We have $5$ objects: A,B,C,D,E.
The number of permutation possible is $5!$.
But I have some constraints:
The first and the last position can only be occupied by A, B or C
There can be a repetition at the end of A, B, C (for example A, B, C, D, E, A)
To resume: If A,B,C are entry or exit points (considering it's a chain), how many possible chains are possible?
EDIT: Thanks lulu, rules indeed are those: To be clear, the rules I am guessing are: either you have a string of length 5 or length 6. The first type are just permutations of your five letters. The second type has a redundant A,B,C at the end. In both cases we require that the first and last character be one of A,B,C
There are two cases. If the string is of length $5$, so a permutation of ABCDE starting and ending with A, B or C, there are $3$ possibilities for the first letter. For each of these there are $2$ possibilities for the last letter. Now for each permutation of first and last letter there are $3!$ ways to arrange the middle three letters, giving $3\times2\times 3!$.

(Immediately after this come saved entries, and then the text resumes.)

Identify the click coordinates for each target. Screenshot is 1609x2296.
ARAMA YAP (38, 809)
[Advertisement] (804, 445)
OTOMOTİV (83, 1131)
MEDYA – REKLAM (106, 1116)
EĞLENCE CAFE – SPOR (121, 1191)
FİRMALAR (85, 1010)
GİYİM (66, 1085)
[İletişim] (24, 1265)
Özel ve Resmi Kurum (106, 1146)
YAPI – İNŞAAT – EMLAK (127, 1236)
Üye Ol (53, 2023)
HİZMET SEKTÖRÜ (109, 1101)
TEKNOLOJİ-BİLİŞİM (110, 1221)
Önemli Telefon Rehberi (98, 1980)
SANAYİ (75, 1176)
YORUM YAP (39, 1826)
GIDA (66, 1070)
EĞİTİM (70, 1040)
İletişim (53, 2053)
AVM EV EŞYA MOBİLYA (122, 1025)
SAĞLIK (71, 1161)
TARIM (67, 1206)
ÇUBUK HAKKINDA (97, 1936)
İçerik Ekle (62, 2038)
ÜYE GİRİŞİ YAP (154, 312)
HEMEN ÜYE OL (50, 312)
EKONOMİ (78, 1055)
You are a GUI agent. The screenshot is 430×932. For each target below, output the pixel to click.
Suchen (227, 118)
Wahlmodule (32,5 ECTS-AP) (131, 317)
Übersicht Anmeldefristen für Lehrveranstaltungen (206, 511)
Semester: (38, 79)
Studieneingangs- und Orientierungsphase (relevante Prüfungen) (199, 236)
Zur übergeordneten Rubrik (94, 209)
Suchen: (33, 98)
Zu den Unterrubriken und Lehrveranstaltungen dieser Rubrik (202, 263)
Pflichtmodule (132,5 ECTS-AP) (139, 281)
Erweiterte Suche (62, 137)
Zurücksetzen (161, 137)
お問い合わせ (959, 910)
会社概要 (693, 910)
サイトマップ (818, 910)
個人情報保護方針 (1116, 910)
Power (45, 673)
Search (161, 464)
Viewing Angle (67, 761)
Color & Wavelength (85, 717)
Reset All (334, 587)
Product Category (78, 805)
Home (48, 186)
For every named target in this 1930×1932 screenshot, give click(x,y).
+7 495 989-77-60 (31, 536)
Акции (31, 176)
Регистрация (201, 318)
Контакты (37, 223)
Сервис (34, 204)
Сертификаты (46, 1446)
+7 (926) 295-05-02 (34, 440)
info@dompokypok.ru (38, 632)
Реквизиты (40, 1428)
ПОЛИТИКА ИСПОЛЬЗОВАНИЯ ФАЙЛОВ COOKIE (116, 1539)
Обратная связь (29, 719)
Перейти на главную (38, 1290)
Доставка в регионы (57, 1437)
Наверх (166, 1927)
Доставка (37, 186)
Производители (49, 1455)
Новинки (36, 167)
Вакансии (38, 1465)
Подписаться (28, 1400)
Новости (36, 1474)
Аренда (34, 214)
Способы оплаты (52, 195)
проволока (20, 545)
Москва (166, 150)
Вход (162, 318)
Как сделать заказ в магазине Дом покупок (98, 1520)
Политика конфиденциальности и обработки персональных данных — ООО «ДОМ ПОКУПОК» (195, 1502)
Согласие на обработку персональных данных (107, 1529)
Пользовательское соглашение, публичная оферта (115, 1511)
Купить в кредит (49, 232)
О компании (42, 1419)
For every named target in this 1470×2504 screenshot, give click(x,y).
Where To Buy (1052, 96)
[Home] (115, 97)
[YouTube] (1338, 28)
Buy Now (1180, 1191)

For the strings of length $6$ there are $3$ choices for the first letter and $3$ for the last letter (since these may be the same). Now the remaining letters are the four missing letters if the first and last are the same; otherwise they are the three missing letters plus another copy of the last letter. In either case there are four different letters to arrange in the middle, so $4!$ possibilities.
Overall, there are $3\times2\times 3!+3\times3\times4!$ suitable strings.